La donazione da donatore a cuore fermo è praticata già da tempo in molti Paesi del nord Europa ed è costantemente in crescita: solo nel 2014 erano stati effettuati circa 2 mila trapianti con questa particolare tecnica in Europa. La diffusione della tecnica a cuore fermo in Italia ha infatti dovuto confrontarsi con una legislazione più prudente, rispetto al resto dei Paesi europei, in tema di accertamento di morte con criteri cardiaci. Nel nostro Paese il periodo di assenza completa di attività cardiaca deve essere di almeno 20 minuti continuativi, mentre ne bastano dai 5 ai 10 negli altri Paesi UE. Una norma rigorosa, la nostra, che aumenta però il rischio di un rapido deterioramento degli organi. Il rimedio per ora adottato in Italia e anche a Bergamo per evitare il danneggiamento degli organi è quello di far ricorso, subito dopo la fine della registrazione dei 20 minuti di assenza di battito cardiaco, all’ECMO e a speciali tecniche di riperfusione degli organi.

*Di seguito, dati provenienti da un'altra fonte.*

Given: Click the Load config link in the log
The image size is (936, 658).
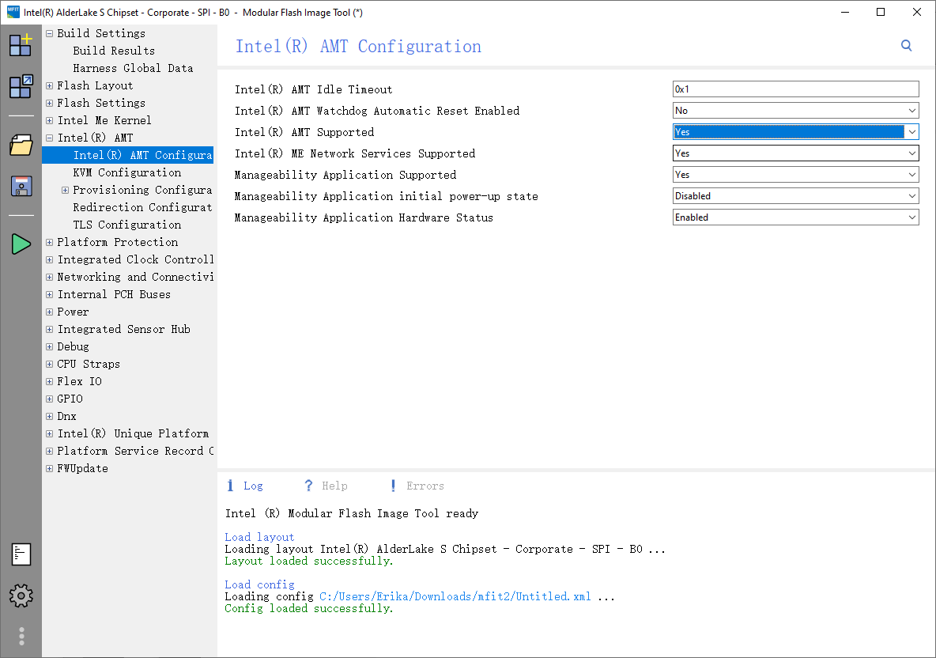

«Questi sono risultati ottenuti grazie alle professionalità e alle competenze maturate nel corso della nostra esperienza pluridecennale nel campo della donazione, del trapianto e dell’assistenza intensiva, anche con ricorso a tecniche complesse come l’ECMO – ha dichiarato Carlo Nicora, direttore generale dell’ASST Papa Giovanni XXIII -. Un grazie speciale va al Centro nazionale trapianti e alle famiglie dei donatori, che, capita l’estrema gravità delle condizioni cliniche dei loro cari, hanno espresso la volontà di non rendere vano quanto accaduto, ma di trasformare un destino beffardo in una opportunità per altri malati, in attesa di un organo per continuare a vivere».